Stored records:

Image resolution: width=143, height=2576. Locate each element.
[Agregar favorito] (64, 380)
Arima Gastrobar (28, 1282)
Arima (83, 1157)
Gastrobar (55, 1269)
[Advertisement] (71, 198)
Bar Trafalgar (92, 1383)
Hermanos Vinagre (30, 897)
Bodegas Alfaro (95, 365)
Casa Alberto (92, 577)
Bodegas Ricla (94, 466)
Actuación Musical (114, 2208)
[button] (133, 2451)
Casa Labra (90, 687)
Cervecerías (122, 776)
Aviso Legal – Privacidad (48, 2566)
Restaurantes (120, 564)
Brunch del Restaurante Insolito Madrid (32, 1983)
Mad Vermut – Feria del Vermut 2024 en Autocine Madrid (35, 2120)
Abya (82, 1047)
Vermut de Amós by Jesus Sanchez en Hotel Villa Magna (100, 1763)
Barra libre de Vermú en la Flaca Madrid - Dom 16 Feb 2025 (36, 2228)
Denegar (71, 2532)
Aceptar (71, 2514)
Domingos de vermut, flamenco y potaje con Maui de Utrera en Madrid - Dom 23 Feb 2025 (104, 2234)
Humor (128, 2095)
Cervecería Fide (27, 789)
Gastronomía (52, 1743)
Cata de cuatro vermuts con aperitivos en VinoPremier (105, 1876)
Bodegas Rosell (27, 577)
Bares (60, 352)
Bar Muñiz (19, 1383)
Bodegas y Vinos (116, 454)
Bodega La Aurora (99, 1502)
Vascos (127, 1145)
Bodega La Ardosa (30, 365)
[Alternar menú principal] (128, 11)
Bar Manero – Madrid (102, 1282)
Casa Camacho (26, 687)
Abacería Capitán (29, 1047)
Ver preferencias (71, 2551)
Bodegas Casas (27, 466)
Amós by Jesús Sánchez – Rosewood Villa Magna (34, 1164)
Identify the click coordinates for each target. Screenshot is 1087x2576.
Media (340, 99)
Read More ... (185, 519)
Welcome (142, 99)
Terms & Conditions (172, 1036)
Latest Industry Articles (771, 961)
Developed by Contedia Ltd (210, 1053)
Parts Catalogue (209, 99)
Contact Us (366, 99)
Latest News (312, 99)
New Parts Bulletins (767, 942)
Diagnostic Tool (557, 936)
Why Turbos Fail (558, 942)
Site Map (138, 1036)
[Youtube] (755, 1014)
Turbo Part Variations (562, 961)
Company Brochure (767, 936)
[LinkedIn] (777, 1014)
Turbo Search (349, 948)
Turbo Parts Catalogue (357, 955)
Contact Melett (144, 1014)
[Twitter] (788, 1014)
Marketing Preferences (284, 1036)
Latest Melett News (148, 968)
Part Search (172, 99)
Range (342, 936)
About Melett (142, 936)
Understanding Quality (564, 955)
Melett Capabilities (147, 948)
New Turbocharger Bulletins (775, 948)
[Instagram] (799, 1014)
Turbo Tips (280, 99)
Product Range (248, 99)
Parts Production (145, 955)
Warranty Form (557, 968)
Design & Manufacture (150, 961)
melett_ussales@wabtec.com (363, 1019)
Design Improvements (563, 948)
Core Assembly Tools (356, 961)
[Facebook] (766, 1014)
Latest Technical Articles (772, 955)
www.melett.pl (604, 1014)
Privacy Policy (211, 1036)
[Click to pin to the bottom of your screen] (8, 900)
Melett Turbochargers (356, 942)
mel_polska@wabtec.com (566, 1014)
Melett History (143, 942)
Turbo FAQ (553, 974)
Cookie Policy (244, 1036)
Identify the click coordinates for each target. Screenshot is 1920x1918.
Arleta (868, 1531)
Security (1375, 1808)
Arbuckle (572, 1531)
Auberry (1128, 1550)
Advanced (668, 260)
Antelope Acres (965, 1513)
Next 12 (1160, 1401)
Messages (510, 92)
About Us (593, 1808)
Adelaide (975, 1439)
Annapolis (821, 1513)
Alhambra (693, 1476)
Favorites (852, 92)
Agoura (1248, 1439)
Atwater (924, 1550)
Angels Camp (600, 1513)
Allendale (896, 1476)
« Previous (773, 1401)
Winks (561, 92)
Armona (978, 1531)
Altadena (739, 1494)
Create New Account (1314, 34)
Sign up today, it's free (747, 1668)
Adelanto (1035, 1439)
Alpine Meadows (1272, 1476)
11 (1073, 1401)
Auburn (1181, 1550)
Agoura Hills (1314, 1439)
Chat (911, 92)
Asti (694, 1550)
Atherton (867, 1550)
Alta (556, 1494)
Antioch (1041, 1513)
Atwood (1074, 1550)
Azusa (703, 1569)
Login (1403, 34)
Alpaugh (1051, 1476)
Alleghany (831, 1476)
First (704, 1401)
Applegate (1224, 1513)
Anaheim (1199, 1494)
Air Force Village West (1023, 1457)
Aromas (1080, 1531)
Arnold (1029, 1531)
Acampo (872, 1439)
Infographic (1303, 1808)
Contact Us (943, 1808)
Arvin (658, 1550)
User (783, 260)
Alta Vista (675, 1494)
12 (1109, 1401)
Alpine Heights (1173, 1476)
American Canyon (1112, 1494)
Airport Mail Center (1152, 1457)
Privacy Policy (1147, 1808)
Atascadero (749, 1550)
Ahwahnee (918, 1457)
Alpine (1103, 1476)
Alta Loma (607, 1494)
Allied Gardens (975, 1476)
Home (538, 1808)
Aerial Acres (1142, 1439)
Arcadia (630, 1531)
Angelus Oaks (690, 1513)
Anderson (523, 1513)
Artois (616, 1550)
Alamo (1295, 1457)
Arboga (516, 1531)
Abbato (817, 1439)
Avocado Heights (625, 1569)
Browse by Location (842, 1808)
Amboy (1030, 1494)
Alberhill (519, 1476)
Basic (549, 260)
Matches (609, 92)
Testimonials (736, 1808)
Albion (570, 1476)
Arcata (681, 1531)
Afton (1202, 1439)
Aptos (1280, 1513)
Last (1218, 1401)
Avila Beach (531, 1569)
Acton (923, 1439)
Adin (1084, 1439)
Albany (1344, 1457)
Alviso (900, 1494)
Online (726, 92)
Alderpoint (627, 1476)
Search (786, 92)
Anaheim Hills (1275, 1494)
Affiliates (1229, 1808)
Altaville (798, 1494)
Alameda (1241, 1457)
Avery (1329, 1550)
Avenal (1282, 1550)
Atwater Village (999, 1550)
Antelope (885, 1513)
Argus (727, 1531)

* Work request
Return every line of the preceding records in which the word "Parts" appears.

* Result for this task
Parts Catalogue (209, 99)
New Parts Bulletins (767, 942)
Turbo Parts Catalogue (357, 955)
Parts Production (145, 955)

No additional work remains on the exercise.